* DATASET *
....
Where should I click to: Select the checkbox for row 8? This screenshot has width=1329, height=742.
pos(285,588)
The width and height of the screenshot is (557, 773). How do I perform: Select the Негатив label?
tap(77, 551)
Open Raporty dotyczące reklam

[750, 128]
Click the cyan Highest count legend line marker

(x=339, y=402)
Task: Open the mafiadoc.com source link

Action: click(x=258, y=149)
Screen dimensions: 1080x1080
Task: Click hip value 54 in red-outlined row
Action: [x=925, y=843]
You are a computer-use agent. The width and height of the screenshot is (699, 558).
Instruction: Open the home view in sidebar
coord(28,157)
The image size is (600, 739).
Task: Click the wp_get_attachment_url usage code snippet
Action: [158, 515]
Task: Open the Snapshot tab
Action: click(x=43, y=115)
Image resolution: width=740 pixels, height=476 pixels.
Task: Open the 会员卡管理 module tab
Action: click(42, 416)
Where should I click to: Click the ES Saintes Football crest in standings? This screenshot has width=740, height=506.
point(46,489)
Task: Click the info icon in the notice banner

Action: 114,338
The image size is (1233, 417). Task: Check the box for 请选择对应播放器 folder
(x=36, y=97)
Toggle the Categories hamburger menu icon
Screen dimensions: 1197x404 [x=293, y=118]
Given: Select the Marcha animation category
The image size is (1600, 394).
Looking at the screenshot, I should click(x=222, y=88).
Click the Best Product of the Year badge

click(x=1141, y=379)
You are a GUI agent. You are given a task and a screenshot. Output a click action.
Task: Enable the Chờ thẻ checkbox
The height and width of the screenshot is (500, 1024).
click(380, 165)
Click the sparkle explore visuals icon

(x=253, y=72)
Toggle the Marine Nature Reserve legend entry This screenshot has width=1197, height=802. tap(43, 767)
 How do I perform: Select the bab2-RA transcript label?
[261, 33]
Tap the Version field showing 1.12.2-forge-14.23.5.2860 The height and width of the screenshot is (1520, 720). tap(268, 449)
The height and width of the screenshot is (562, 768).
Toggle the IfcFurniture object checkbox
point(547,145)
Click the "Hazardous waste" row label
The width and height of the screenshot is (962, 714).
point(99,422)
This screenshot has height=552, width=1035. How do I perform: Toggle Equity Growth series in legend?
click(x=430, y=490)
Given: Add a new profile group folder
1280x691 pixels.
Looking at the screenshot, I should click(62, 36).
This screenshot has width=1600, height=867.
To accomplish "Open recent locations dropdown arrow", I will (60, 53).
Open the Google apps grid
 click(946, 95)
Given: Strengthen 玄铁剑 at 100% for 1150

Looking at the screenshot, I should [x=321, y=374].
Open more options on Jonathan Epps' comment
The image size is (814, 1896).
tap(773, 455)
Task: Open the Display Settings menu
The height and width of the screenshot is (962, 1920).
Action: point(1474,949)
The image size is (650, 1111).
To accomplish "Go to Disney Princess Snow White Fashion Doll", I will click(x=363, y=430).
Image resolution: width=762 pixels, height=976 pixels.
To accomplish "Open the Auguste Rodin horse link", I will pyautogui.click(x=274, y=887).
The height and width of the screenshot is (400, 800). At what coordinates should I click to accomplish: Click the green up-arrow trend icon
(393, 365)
....
* WHAT IS NEEDED *
Return every line above that contains the word "agent".

* OUTPUT OF THE EXERCISE *
You are a computer-use agent. The width and height of the screenshot is (699, 558).
You are a GUI agent. You are given a task and a screenshot. Output a click action.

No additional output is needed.